Extract
****************

In order to make it to her job training program in San Bernardino, Deborah Smith would leave Santa Monica at 4 a.m. each morning to take two buses, a Metro train and a Metrolink rail before walking 2 miles to the office.
Few knew that she was coming from a local shelter. Fewer knew she was a survivor of domestic violence. Not even she knew how destructive and debilitating her personal life had been.
“You don’t realize you’re in a toxic situation until you come out of it,” she said.
Close to a year and a half ago, Smith broke free from an abusive relationship that she said lasted 30 years. In January, she started working for Wells Fargo with help from the Jewish Vocational Services of Los Angeles, a nonprofit organization that offers a variety of career services. And last month, she shared her tale at the organization’s Woman to Woman Conference at the Skirball Cultural Center in Los Angeles.
As communities across the country recognize Domestic Violence Awareness Month throughout October, Smith hopes her story resonates with some of what the federal Centers for Disease Control and Prevention estimates to be 4.7 million women in the U.S. who experience physical violence by an intimate partner every year.
“You find yourself in a circle of violence, and you make excuses for why it happened because it wasn’t like that consistently,” she said. “A lot of it happened behind the scenes, but out in public I smiled and waved. It’s like starring in a play, and you know exactly how the play goes.

****************

Available data

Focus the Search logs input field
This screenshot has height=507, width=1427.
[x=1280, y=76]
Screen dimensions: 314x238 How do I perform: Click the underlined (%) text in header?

****************

Activities
1. Using the article about Deborah Smith, decide whether each statement agrees with it. Answer yes or no, and quote the deciding words. (a) Smith left Santa Monica at 4 a.m. to reach her job training program. (b) Smith's abusive relationship lasted 20 years. (c) Smith told her story at a conference held at the Skirball Cultural Center.
2. List every means of travel the article names for Smith's morning trip to her job training program in San Bernardino.

Set of answers
1.
(a) Yes: "Deborah Smith would leave Santa Monica at 4 a.m. each morning"
(b) No: "an abusive relationship that she said lasted 30 years"
(c) Yes: "she shared her tale at the organization’s Woman to Woman Conference at the Skirball Cultural Center in Los Angeles"

2.
- two buses
- a Metro train
- a Metrolink rail
- walking 2 miles